First holiday memory?

Birchington in Kent, where we rented a bungalow every year. It was the late Sixties and I remember popping peas with my gran, and seeing Mods and Rockers. They all congregated on the beachfront at Margate. That's where I first saw a pair of [brothel] creepers; I've been obsessed with them since.

Best holiday?

After leaving art college, a group of us went to the Sinai desert and stayed in a Bedouin village. It was just after the Israelis handed Sinai back to Egypt and there wasn't an awful lot there other than straw huts. A bloke called Sunshine drove us around in his car with music blaring out from a cassette player.

Favourite place in the British Isles?

We go to Cornwall a lot, because my sister-in-law lives down there. I also fell in love with Galloway when I was filming for the BBC. We were near the Logan Botanic Garden, which is on a tip on the west coast. It's in the Gulf Stream, so there are palm trees and things that look like rhubarb plants. We'd go down to the gardens with hangovers and hug trees.

What have you learnt from your travels?

When I get the urge to go somewhere, I tend to feel that something great is going to happen – and it is usually a life-changing experience. I took a year off in 1983 and stayed in a kibbutz. A man with a clipboard in an office in Tel Aviv sat there with pages and pages of lists of kibbutzim and just put his finger on one, which turned out to be in the middle of the Negev Desert – and is where I met my wife.

Ideal travelling companion?

My kids. My last family holiday with my parents was when I was 15 and my son is now 16, so I feel I'm on borrowed time. He wants to go to New York, so that might be the next place I take him.

Beach bum, culture vulture or adrenalin junkie?

I can't think of anything more boring than lying on a beach. I'm more of a culture and adrenalin person. We once rented a farmhouse in Umbria and went to Assisi, which is an amazing part of the world. We went to the Basilica of San Francesco d'Assisi, where they mike up the monks. If you talked too loudly you would hear "Silencio!" ringing around the church.

Greatest travel luxury?

I'm not interested in luxury at home, so I don't really have a travel luxury – a gold-plated toothbrush, maybe!

Holiday reading?

I always take a suitcase of books with the greatest of intentions, then don't read any of them. I like stuff from Stanfords in Covent Garden, such as Rough Guides and maps.

Where has seduced you?

Everywhere leaves a mark on me.
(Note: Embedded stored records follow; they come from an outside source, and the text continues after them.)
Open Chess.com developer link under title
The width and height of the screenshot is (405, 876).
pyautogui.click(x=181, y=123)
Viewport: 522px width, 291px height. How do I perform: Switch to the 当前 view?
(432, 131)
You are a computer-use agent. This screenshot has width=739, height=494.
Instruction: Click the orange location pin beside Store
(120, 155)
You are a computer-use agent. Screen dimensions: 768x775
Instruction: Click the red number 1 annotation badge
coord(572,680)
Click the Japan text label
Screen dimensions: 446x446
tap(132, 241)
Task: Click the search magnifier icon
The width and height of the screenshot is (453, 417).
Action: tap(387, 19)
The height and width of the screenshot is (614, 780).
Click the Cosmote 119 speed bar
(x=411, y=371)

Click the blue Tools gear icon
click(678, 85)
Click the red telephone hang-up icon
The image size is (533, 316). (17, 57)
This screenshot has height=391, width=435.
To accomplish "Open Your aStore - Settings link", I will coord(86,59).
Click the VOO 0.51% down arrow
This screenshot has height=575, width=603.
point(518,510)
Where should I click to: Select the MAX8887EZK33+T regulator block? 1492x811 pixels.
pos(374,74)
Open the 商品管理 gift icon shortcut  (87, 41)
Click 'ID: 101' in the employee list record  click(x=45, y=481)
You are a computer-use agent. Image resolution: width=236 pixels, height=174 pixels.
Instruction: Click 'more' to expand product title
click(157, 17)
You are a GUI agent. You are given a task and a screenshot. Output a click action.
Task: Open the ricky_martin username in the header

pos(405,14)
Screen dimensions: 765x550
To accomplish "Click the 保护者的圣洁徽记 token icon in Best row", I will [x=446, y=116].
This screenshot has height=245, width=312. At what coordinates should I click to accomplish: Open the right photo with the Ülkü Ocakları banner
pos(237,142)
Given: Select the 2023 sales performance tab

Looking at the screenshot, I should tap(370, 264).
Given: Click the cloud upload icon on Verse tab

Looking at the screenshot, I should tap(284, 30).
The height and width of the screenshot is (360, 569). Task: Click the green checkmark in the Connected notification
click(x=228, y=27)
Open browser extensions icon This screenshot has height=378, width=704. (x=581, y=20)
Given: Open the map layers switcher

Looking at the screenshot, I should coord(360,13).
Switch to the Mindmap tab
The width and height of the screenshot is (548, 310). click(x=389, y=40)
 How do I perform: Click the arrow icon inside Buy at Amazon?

I came back from Toronto a couple of years ago and I'm still buying Canadian cheese.

Better to travel or arrive?

I love travelling. I remember my mum and dad once telling my twin sister and I that we had a surprise holiday. We were sure it was going to be Disneyland, so the whole journey was so exciting. We ended up going to Belfast because my dad had to go there for work.

Worst travel experience?

We were in a minibus in Jerusalem and took a wrong turn. A rock landed on the bonnet, which was pretty scary, so we turned into the orthodox neighbourhood of Me'ah Sharim. It was the Sabbath, so we got stoned by the Jews as well.

Worst hotel?

Staying at the Red Sea Hotel in Cairo, in the mid-Nineties. There was a hole in the ceiling and there wasn't really a door, so people wandered into our room. We found ourselves with some dodgy guys, one of whom was cleaning a revolver and asked if we wanted to see a beheading. I love that about Cairo, though – it's scary and exciting in equal measures.

Best hotel?

The Paramount Hotel in Manhattan, which is my favourite hotel because I hadn't expected to stay there. I was doing Dennis Pennis at the time and we were finding it increasingly hard to get near any celebrities, so the producer made an impulsive decision to go to New York. We stayed at the Paramount, where the Armani-clad staff were our best mates, until we had a problem with the credit card, at which point they turned into Feds from The Matrix.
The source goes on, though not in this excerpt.